На севере города высятся бетонные башни нового района. Тут господствует вертикаль. Бурая краснота кирпича уступает место серости стандартных блоков, но и здесь тот же беспорядок и небрежность. Дома вырастают где попало, каждый со своим холмиком строительного мусора.
Здания техникума, напротив, стоят, выстроившись по ранжиру на площадке, усыпанной голубоватым щебнем. Входишь в ворота решетчатой ограды, шагаешь метров пятьдесят по широкой аллее, окаймленной газонами, добираешься до крытого перехода, который соединяет собственно техникум, слева, и административный корпус, справа. За переходом — широкий двор, тоже окаймленный ухоженными газонами, он отделяет учебный корпус от гимнастического зала, мастерских и большой аудитории. Во всем чистота, подтянутость.
Нижний холл Факультета, лестницы, коридоры напоминали заброшенный огород. Пол был усеян бумажками, точно очистками. Хватало, впрочем, и очисток. Снаружи перед входом, на квадратной лужайке валялись парни и девушки. Казалось, они пришли сюда позагорать или просто погреться на солнце; но солнца не было, хотя май был на исходе. Я разыскивал свою «генеральную ассамблею», спрашивая направо и налево у ребят, которые спорили и жужжали в коридоре, скучившись небольшими группами.
Вид у всех был необычайно деловой, даже у тех, кто одиноко торчал посреди холла или на лестнице; а я блуждал. Может, и другие тоже блуждали; может, они не двигались, потому что не знали, куда идти. Но я не был в этом уверен. Зато про себя я знал точно: я блуждаю.

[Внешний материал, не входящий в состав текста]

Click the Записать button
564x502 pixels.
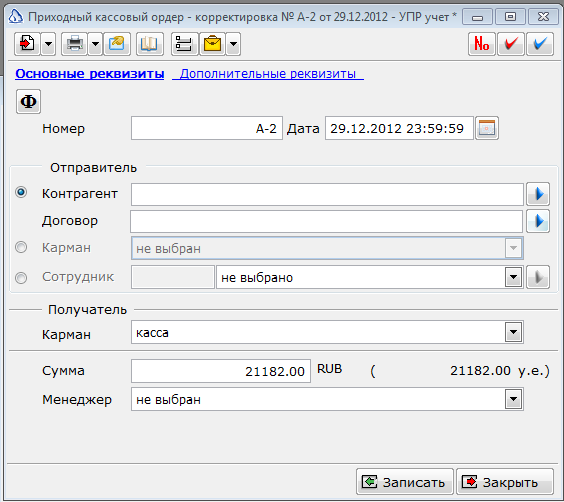point(405,482)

К тому же я сильно опаздывал. А я опаздывать не люблю; приходится подталкивать и распихивать минуты, охваченные паникой, чтобы расчистить в этой давке проход к нужному часу. Но в данном случае нужный час был уже позади; и я блуждал в толпе людей и мгновений, шатавшихся взад-вперед, не замечая меня. Я был уже лишним. Если бы на меня обратили внимание, сразу стало бы ясно, что я лишний. А мне показалось, что на меня начинают обращать внимание, и теперь я думал, как бы смыться. Только незаметно; что подумают обо мне, если увидят, что я ухожу, вот так, даже не поговорив ни с кем, после того как я обошел все коридоры, рассматривая всех и каждого, точно соглядатай, точно какой-то шпик? Последние несколько дней как раз не было конца разговорам о провокаторах и шпиках, просочившихся, как полагали, повсюду. Все выходы из здания были перекрыты, кроме одного, где стояло несколько парней в шлемах мотоциклистов, которые следили за входящими и выходящими. Было очень жарко, или, вернее, мне было очень жарко и ужасно хотелось уйти. Но я не мог, потому что боялся пройти мимо этих типов у входа, хотя у меня и был студенческий билет.
Потом я увидел товарищей, тех, кого искал, — они выходили из аудитории. Я спрятался, чтобы не встретиться с ними.
Техникум казался пустым; все, должно быть, собрались в большой аудитории. Тогда я еще не знал, что это и есть огромный слепой корпус в глубине двора, справа. И я искал, блуждая по коридорам техникума; я опаздывал, и чем больше я торопился, тем быстрее бежало время, казалось опережая меня; это было немного похоже на те сны, в которых из кожи вон лезешь, задыхаешься и никак не можешь преодолеть чего-то, в чем увязаешь.
Через несколько минут я вернулся обратно во двор; и тут увидел людей, выходивших из большой двери слепого корпуса. Я подождал в сторонке, пока они пройдут, потом вошел в подъезд. У нижних скамей амфитеатра человек пятнадцать обступили какого-то мужчину, очевидно директора. Мужчина говорил; время от времени он замолкал, оценивая, по-видимому, степень внимания окружающих. Остальные слушали.